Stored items
◆ ◆ ◆
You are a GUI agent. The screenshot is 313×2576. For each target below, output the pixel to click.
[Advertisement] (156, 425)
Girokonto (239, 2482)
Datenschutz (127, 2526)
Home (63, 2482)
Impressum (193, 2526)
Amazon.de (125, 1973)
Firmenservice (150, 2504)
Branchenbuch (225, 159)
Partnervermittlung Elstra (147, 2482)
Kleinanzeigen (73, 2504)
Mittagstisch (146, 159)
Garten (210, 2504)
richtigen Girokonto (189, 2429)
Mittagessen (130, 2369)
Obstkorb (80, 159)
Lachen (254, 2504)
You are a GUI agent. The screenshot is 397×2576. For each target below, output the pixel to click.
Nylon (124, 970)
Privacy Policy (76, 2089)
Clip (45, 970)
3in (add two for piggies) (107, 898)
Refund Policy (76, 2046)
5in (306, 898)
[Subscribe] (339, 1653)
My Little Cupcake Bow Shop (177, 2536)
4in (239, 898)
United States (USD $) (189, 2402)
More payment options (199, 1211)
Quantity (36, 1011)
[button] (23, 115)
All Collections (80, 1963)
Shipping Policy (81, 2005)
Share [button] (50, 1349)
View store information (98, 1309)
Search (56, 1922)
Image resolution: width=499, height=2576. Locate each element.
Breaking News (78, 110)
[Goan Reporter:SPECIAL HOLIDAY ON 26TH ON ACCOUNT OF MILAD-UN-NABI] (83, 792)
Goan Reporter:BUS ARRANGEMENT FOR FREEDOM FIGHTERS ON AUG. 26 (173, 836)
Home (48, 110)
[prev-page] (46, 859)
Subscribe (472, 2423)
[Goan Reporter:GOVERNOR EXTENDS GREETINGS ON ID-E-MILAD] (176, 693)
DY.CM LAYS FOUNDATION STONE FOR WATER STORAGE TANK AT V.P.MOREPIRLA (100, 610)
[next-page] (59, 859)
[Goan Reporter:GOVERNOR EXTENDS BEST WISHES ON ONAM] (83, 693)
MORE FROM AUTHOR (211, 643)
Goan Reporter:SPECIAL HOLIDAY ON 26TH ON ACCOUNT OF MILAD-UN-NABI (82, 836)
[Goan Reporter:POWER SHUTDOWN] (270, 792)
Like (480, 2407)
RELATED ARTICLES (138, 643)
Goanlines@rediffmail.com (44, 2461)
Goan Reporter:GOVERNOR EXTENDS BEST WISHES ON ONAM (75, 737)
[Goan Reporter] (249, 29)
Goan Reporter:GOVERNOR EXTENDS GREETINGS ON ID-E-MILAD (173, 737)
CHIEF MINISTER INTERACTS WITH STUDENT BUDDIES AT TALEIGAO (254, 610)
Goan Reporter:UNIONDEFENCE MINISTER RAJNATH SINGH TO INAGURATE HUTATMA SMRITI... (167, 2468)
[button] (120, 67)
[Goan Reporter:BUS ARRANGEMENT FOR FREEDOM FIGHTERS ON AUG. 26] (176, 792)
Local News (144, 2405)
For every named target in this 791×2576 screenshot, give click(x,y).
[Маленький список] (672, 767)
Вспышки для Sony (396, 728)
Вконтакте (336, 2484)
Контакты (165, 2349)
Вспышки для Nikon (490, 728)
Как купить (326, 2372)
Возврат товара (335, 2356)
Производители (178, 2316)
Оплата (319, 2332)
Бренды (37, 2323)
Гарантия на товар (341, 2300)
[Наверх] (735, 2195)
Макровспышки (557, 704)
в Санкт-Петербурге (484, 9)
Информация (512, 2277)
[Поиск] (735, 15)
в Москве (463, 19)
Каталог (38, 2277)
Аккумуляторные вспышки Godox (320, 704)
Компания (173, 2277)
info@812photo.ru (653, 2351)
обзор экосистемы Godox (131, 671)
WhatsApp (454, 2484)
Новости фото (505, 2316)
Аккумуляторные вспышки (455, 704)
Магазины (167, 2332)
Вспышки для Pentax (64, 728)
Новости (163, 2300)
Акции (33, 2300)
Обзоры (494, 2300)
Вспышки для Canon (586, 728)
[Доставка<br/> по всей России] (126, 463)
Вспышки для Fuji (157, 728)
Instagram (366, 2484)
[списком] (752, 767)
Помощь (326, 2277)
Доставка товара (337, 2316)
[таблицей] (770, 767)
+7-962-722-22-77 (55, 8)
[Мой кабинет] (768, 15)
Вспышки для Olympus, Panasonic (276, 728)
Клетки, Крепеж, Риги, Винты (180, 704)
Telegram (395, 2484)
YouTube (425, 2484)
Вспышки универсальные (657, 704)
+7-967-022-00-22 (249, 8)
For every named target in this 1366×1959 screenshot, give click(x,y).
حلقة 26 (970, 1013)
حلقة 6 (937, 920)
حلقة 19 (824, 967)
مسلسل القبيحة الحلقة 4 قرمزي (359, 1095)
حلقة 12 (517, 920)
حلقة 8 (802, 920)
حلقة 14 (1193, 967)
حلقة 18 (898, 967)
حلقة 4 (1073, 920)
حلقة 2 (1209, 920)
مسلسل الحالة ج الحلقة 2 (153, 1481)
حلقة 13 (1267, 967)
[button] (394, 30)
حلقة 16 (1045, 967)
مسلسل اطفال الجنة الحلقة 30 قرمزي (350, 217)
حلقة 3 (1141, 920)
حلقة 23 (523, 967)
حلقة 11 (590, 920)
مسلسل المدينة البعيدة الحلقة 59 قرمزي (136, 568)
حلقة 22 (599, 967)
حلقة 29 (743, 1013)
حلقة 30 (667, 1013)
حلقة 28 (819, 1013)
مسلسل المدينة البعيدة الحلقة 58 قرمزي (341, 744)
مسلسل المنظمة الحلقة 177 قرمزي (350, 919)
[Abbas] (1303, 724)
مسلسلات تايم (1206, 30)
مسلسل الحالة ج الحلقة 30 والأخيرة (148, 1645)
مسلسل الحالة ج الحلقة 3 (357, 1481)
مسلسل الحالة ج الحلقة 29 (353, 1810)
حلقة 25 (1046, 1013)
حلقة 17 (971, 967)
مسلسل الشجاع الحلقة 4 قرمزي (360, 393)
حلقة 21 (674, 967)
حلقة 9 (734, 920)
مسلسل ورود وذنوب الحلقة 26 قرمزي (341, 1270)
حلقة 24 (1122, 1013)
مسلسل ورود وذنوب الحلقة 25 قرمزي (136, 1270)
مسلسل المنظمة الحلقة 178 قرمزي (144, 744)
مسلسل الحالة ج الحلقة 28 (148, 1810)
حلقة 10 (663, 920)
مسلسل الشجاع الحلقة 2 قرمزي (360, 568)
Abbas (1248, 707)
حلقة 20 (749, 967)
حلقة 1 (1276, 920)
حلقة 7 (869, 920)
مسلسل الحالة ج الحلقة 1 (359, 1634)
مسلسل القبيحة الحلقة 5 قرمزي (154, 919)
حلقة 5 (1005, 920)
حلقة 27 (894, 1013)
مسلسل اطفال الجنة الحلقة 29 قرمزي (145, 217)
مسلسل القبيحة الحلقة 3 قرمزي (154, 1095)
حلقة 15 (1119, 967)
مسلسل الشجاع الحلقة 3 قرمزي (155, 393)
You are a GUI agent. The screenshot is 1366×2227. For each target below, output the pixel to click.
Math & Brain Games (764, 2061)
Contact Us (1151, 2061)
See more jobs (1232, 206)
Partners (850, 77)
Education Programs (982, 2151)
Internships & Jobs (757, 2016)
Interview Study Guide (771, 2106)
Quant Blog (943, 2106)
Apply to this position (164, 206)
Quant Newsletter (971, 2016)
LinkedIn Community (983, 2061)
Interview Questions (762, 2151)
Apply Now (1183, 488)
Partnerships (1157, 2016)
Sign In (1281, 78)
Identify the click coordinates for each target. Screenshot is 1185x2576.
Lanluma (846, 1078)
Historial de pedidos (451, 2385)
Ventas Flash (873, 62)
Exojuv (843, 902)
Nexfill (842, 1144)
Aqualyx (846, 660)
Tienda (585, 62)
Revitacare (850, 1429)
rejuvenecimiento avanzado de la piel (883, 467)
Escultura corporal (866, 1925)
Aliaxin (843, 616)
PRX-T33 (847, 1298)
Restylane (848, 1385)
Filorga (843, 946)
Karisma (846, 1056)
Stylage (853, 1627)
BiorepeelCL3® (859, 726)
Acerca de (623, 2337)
◆ ◆ ◆
* [Task description] The entries above hold the needed span. Transcribe exactly the lines from the one with "مسلسل المدينة البعيدة الحلقة 58" to the one with "مسلسل المنظمة الحلقة 178 قرمزي (144, 744)", both included.

* [Result]
مسلسل المدينة البعيدة الحلقة 58 قرمزي (341, 744)
مسلسل المنظمة الحلقة 177 قرمزي (350, 919)
[Abbas] (1303, 724)
مسلسلات تايم (1206, 30)
مسلسل الحالة ج الحلقة 30 والأخيرة (148, 1645)
مسلسل الحالة ج الحلقة 3 (357, 1481)
مسلسل الحالة ج الحلقة 29 (353, 1810)
حلقة 25 (1046, 1013)
حلقة 17 (971, 967)
مسلسل الشجاع الحلقة 4 قرمزي (360, 393)
حلقة 21 (674, 967)
حلقة 9 (734, 920)
مسلسل ورود وذنوب الحلقة 26 قرمزي (341, 1270)
حلقة 24 (1122, 1013)
مسلسل ورود وذنوب الحلقة 25 قرمزي (136, 1270)
مسلسل المنظمة الحلقة 178 قرمزي (144, 744)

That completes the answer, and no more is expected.